The latest move also comes on a day when the government decided to allow traders to import refined palm oil without a licence for one more year till December 2022 and markets regulator banned the launch of new derivative contracts of crude palm oil and a few other agricultural commodities. 

All these measures have been put in place at a time when inflation is ruling high.

On Monday, the average retail prices of groundnut oil stood at Rs 181.48 per kg, mustard oil at Rs 187.43 per kg, vanaspati at Rs 138.5 per kg, soyabean oil at Rs 150.78 per kg, sunflower oil at Rs 163.18 per kg and palm oil at Rs 129.94 per kg, as per the data available with the consumer affairs ministry.

Sandeep Bajoria, CEO of Sunvin Group, an intermediary and a consulting company, earlier said, “We expect prices of soybean, sunflower and palm oils to decline further by Rs7-8/kg after March, while the price of mustard oil is expected to decrease to Rs 150/kg from the current price of Rs 170/kg. The high of mustard oil was Rs 185/kg.

According to Solvent Extractors’ Association of India (SEA) Executive Director B V Mehta, with a reduction in the duty, the effective levy on both refined palm oil and pamoline will come down to 13.75 per cent, including social welfare cess, from 19.25 per cent.

On the duty cut, Mehta said imports of refined palm oil will increase as duty difference with Crude Palm Oil (CPO) has come down to only 5.5 per cent. The current effective duty on CPO is 8.25 per cent.

Earlier in the day, Finance Minister Nirmala Sitharaman told the Lok Sabha, “we will attend to the problem of edible oil price and also some of the essential edible items”.

In order to rein in the prices of edible oil, the government has cut import duties on both refined and crude edible oils several times this year.
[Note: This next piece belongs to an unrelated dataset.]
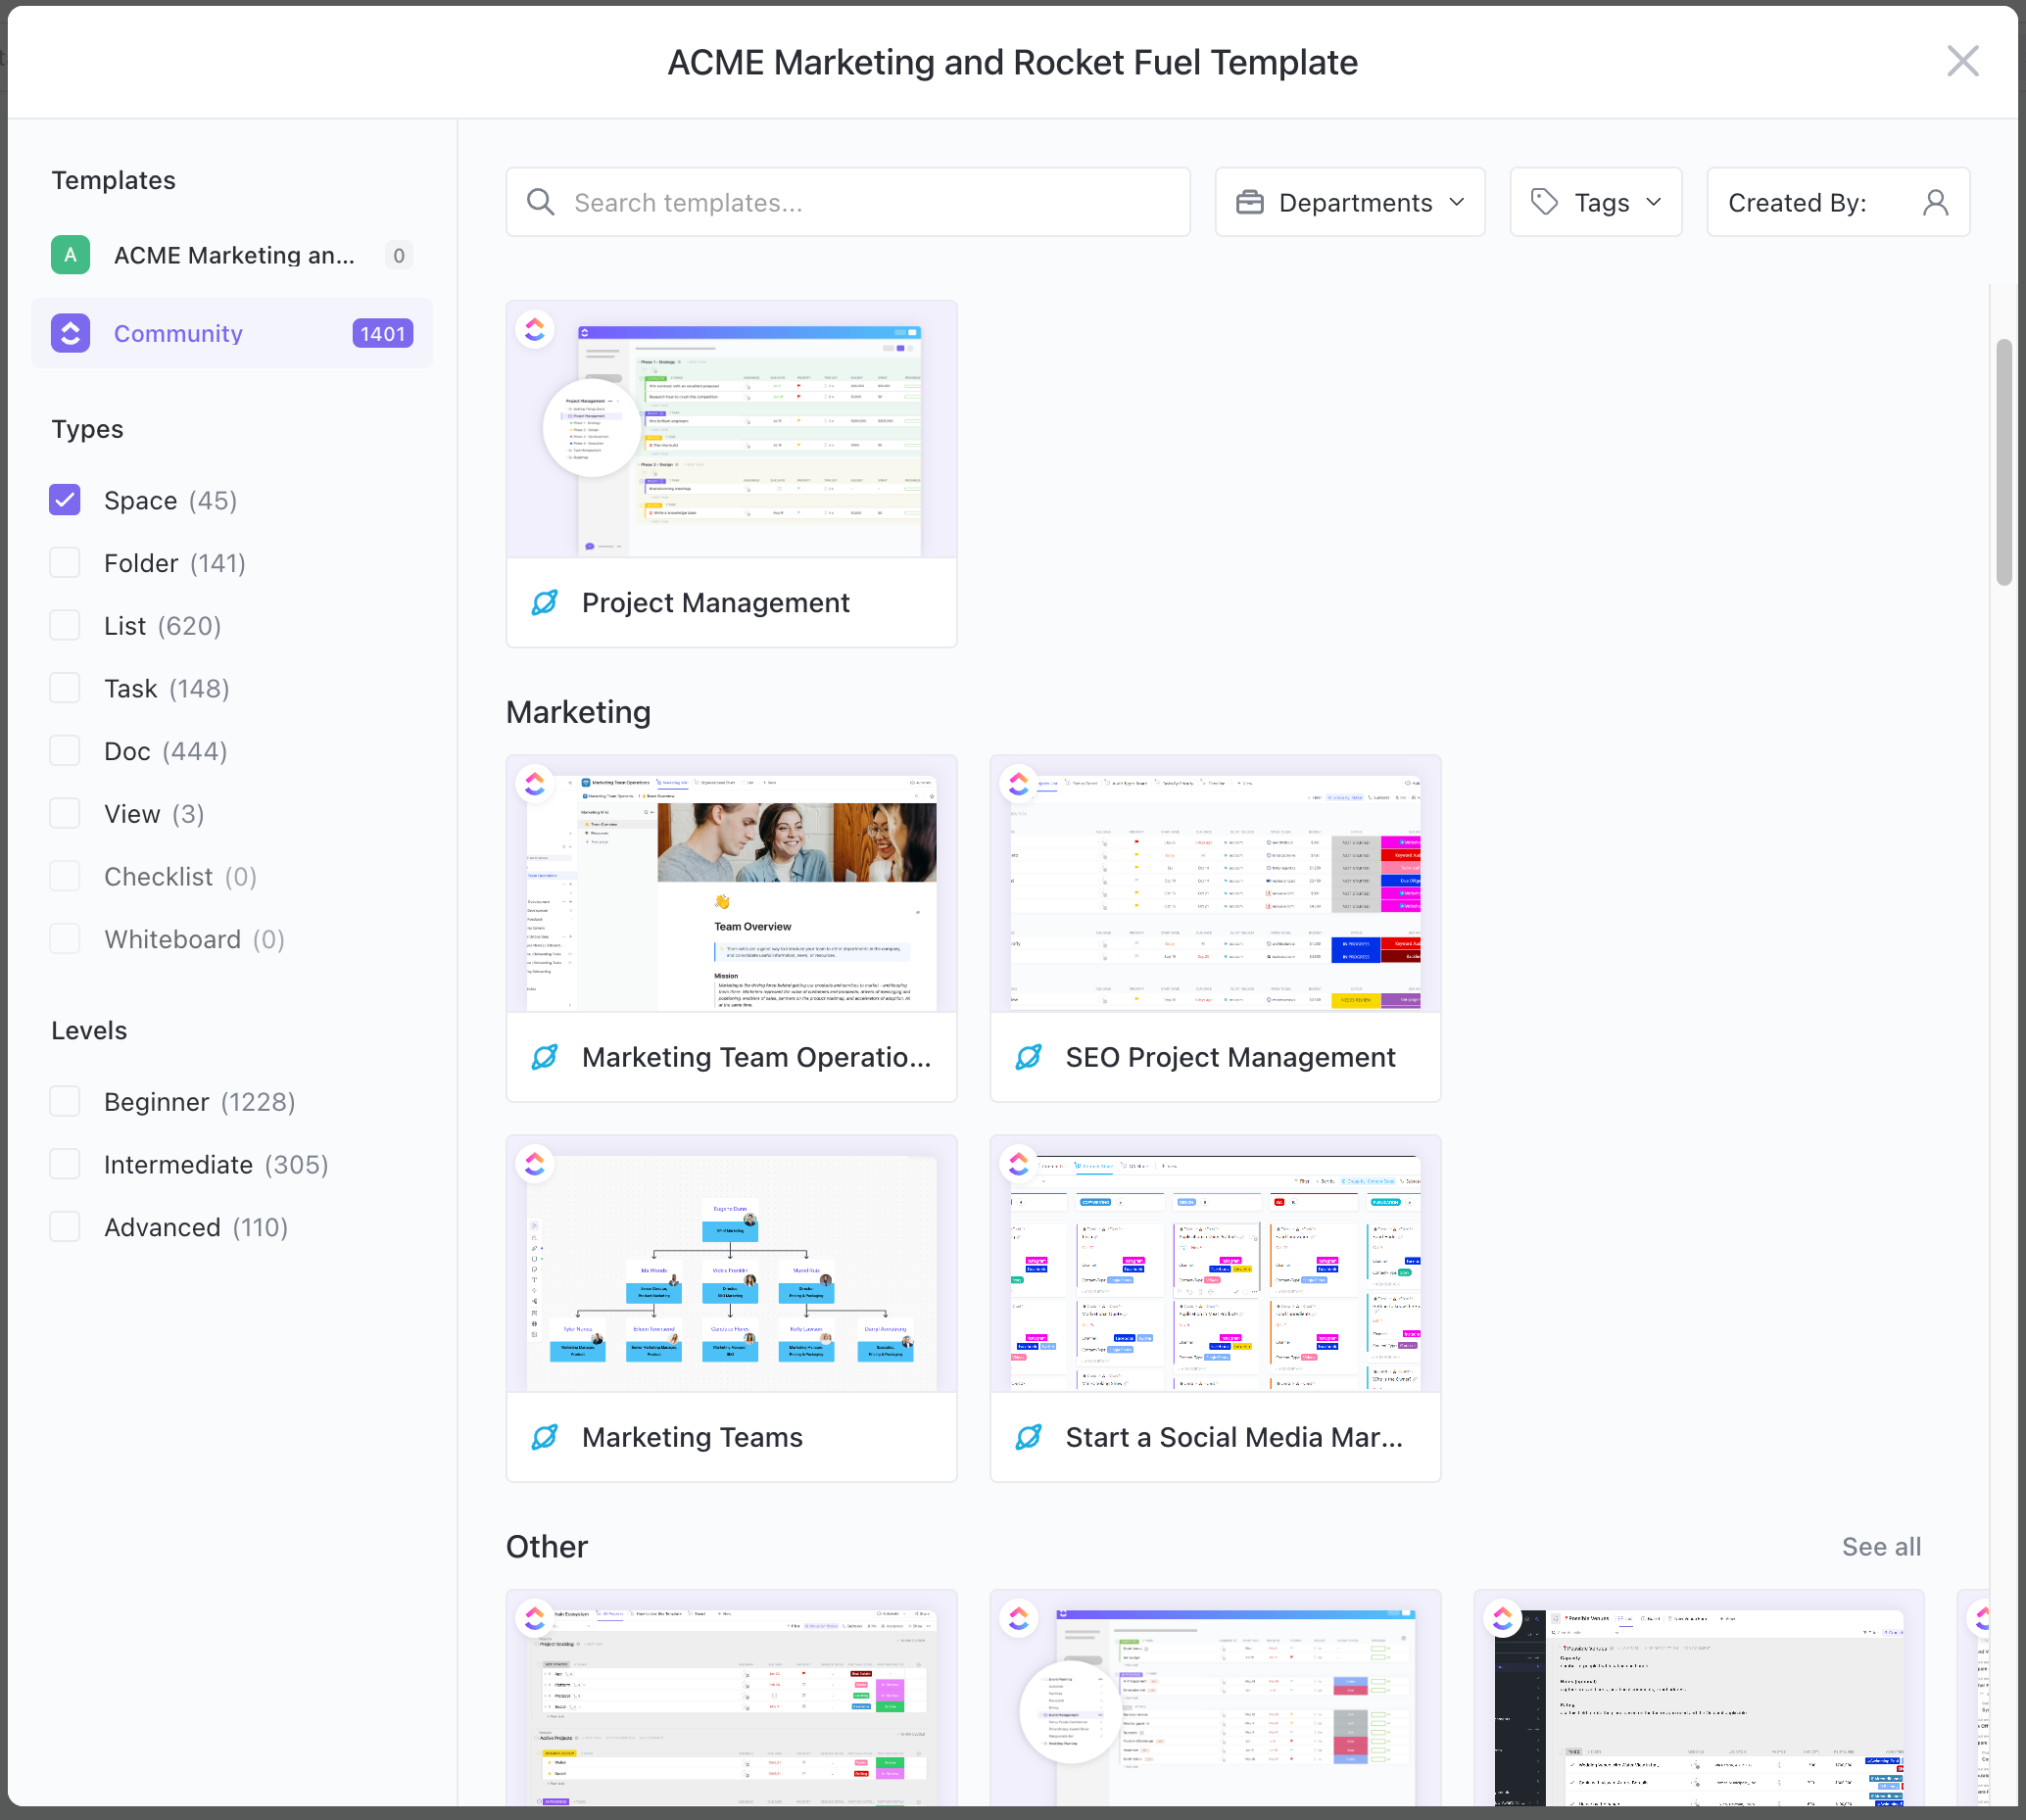Click the space planet icon beside SEO Project Management

tap(1028, 1057)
The last reduction on import duty was done by the government on October 14.

Mehta also said the cut in duty will hurt domestic palm oil refineries.

Earlier in the day, the commerce ministry said traders will be allowed to import ‘refined bleached deodorized palm oil’ and ‘refined bleached deodorized palmolein’ without a licence for one more year till December 2022.

According to the SEA, India’s dependence on the import of edible oils is nearly 65 per cent of the total consumption of about 22-22.5 million tonnes. The country imports 13-15 million tonnes to bridge the gap between demand and domestic supply.

For the last two marketing years (November to October), due to the pandemic, the imported quantity reduced to nearly 13 million tonnes. 

Gone is the era of the availability of cheap cooking oils in India. Though the prices are being corrected, it is expected that they will be 25% to 30% more expensive in 2022 as compared to 2019.

“The base level price of cooking oil will not go below Rs 100-105/kg in 2022 as compared with Rs 75/kg in 2019 due to global inflation in commodities, the supply chain constraints and the flow of cheap money chasing commodities,” said Bajoria.